The Merfolk deck Paul Rietzl piloted to the Top 8 of Grand Prix Oklahoma City has no lack of synergistic cards in it, but nothing in the 75 is as blatantly powerful as Master of Waves.
Perhaps even more important than its power has been its resiliency. With the most-played removal spell in the format being Lightning Bolt — with Terminate and Kolaghan's Command not far behind — Master's built-in protection from red renders it immune to most of the Modern format. Combined with its raw game-ending power thanks to the token army it invariably brings with it in the Merfolk deck, no other card in Merfolk was responsible for more match wins over the weekend.

4) Dwynen's Elite

After Day 1 undefeated player Chris Lopez showed what both Dwynen's Elite and Shaman of the Pack can do in a black-green shell, Top 4 competitor Andrew Sullano put a full four copies of the Elite to work to get him there. Leveraging big green mana with Ezuri, Renegade Leader as a finisher, Dwynen's Elite filled a crucial role in giving him consistent aggressive starts. Putting multiple creatures down in a hurry meant his army went wide, swinging through the tougher and taller creatures that often stood in their way.
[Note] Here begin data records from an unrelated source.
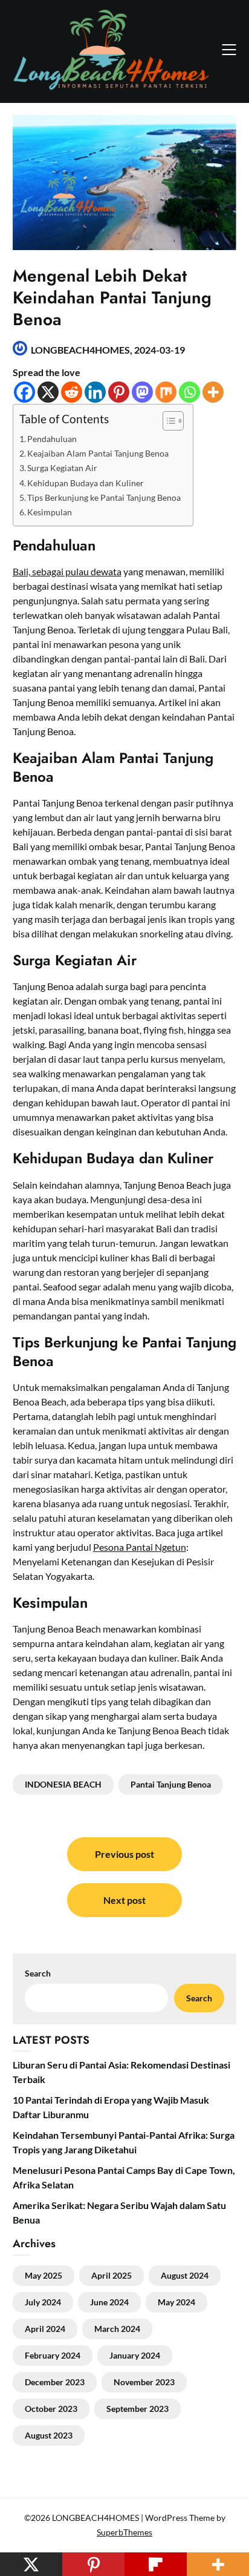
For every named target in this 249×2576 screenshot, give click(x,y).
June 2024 (109, 2302)
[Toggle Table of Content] (167, 421)
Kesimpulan (49, 512)
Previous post (124, 1854)
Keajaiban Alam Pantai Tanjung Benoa (98, 453)
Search (199, 1998)
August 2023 (49, 2435)
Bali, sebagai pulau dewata (67, 571)
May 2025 (43, 2275)
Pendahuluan (52, 439)
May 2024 (176, 2302)
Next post (124, 1900)
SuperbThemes (124, 2532)
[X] (48, 392)
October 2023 (51, 2408)
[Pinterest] (118, 392)
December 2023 (55, 2382)
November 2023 (144, 2382)
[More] (213, 392)
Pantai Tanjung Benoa (171, 1784)
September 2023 (137, 2408)
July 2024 (43, 2302)
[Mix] (165, 392)
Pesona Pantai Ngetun (139, 1547)
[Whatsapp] (189, 392)
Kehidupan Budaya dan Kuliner (85, 483)
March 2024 (117, 2328)
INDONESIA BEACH (63, 1784)
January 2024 (134, 2355)
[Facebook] (24, 392)
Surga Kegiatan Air (62, 468)
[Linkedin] (95, 392)
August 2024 (185, 2275)
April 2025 (111, 2275)
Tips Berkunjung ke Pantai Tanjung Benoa (104, 497)
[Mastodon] (142, 392)
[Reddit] (71, 392)
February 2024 (52, 2355)
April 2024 (45, 2328)
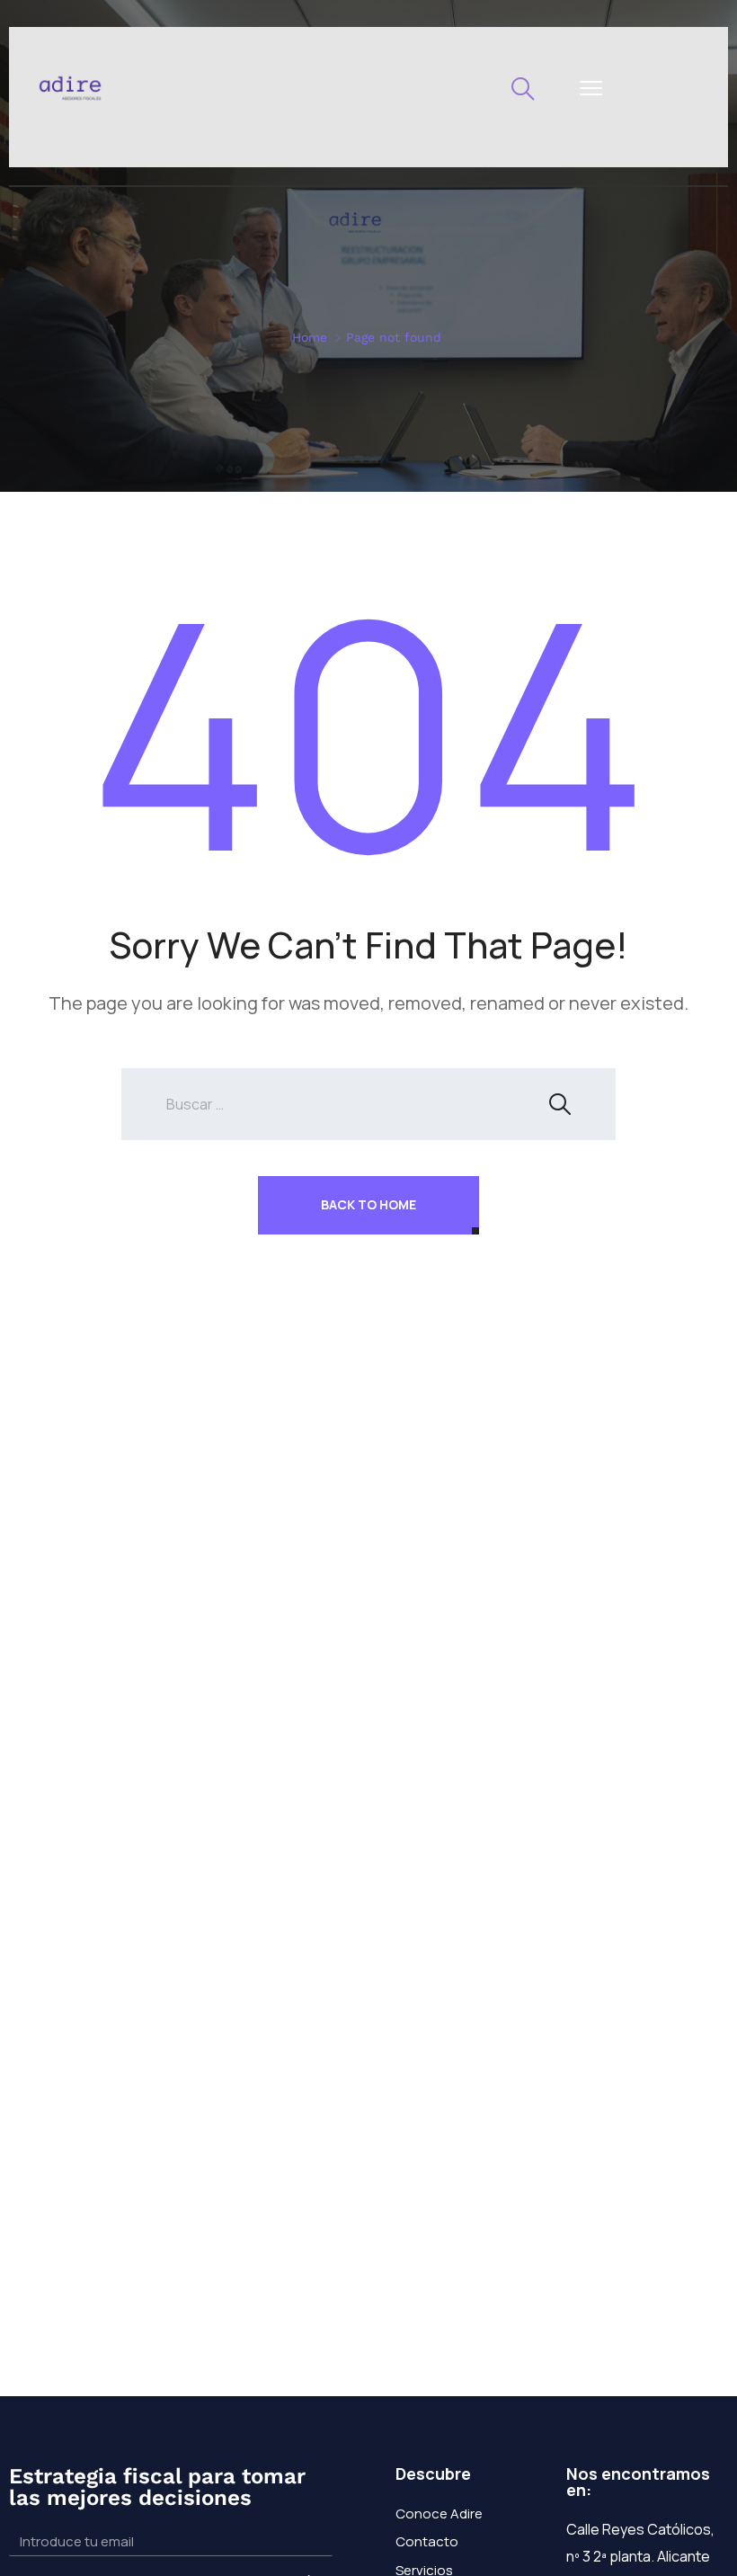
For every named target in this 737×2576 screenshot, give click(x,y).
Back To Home (368, 1204)
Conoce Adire (439, 2513)
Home (309, 337)
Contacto (426, 2541)
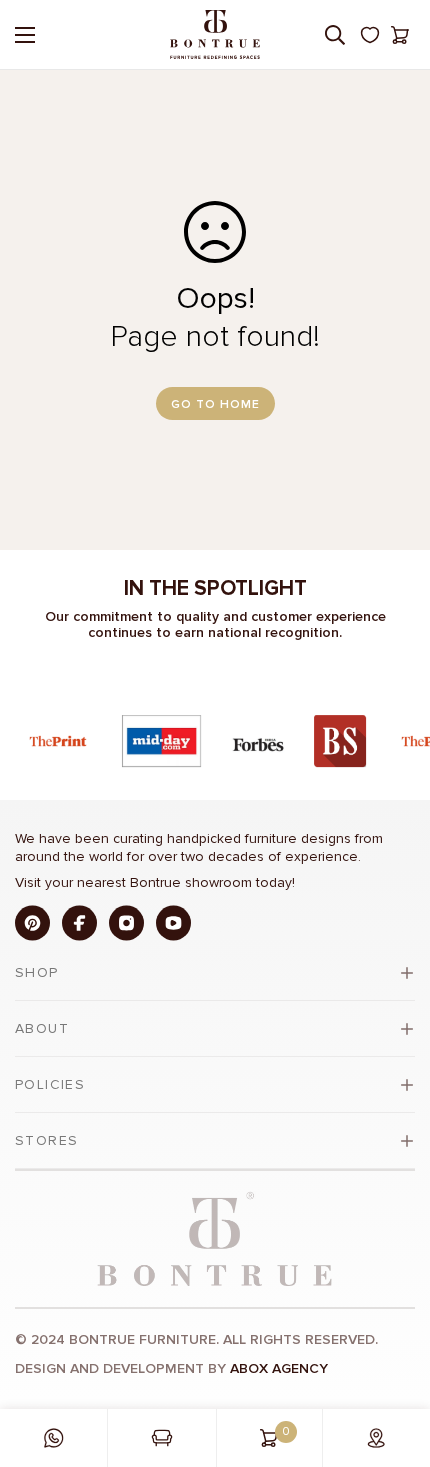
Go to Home (215, 404)
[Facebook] (79, 922)
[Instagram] (126, 922)
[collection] (162, 1438)
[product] (53, 1438)
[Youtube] (173, 922)
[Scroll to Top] (394, 1361)
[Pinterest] (32, 922)
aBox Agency (279, 1368)
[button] (400, 35)
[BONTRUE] (215, 34)
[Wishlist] (370, 35)
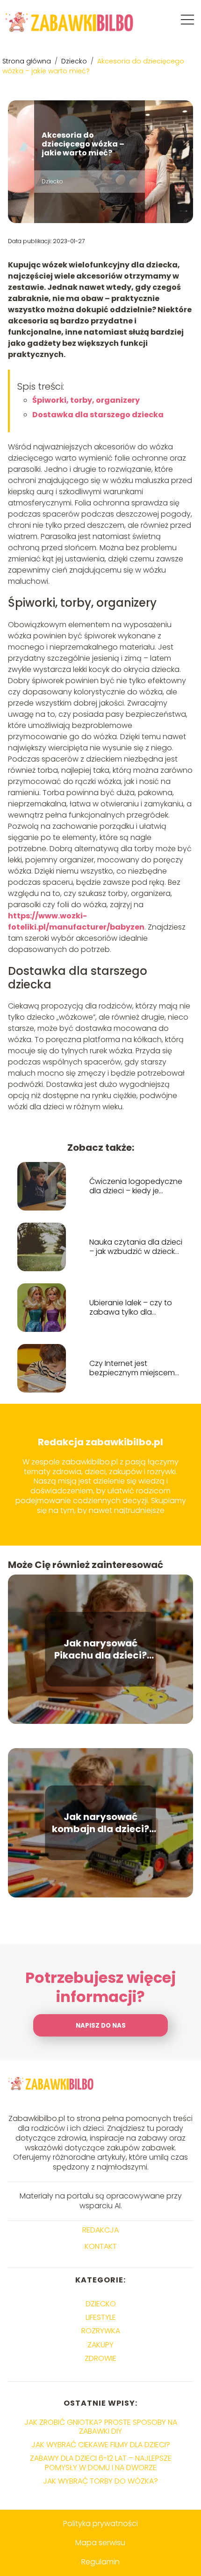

Sometimes more really is more.

3) Hangarback Walker

Already a terror in Standard, Hangarback Walker has also made its impact on Modern. While it appeared in multiple decks over the weekend – including some Jund and Abzan lists — the artifact unsurprisingly was most at home in Affinity. While some builds opted to go all-in on Hangarback and play Shrapnel Blast as a sacrifice outlet, Top 8 competitor Joseph Reiter played a more traditional list that nonetheless featured two copies of the Walker. Much like in Standard, its resiliency to removal is what made it so dominant and it's inevitability in gaining +1/+1 counters ensured opponents would need to answer it sooner rather than later.

2) Keranos, God of Storms

While there are plenty of cards that make Splinter Twin decks of all flavors deadly, more games of Modern are played with sideboards than without. For Brian Braun-Duin, and many other Splinter Twin players across the weekend, bringing in Keranos, God of Storms meant adding a powerful angle to win on. While the technology isn't new, it was the way Braun-Duin stole the game he won in the finals against Zac Elsik. Setting himself up to ensure he drew the God, Braun-Duin put it to work after forcing Lantern of Insight off the battlefield.

And like in the other games where the God comes down, once the spells started to roll off the top during the upkeep, Braun-Duin's opponent wasn't long for remaining in the game.

1) Lantern of Insight

What other card could serve to stand in for Zac Elsik's Grand Prix-winning run with Lantern Control? After debuting the deck at Grand Prix Charlotte to a Top 16 finish, Elsik bettered that in Oklahoma City, going undefeated on Day One and lighting up the Top 8.

The deck's namesake is the reason why it works. It allowed Elsik full knowledge of both his and his opponent's draw step, and combined with cards like Codex Shredder and Ghoulcaller's Bell then allows him to control those draws. The combination locks opponents out of the game and grinds it to stall that allows the Lantern Control player to win.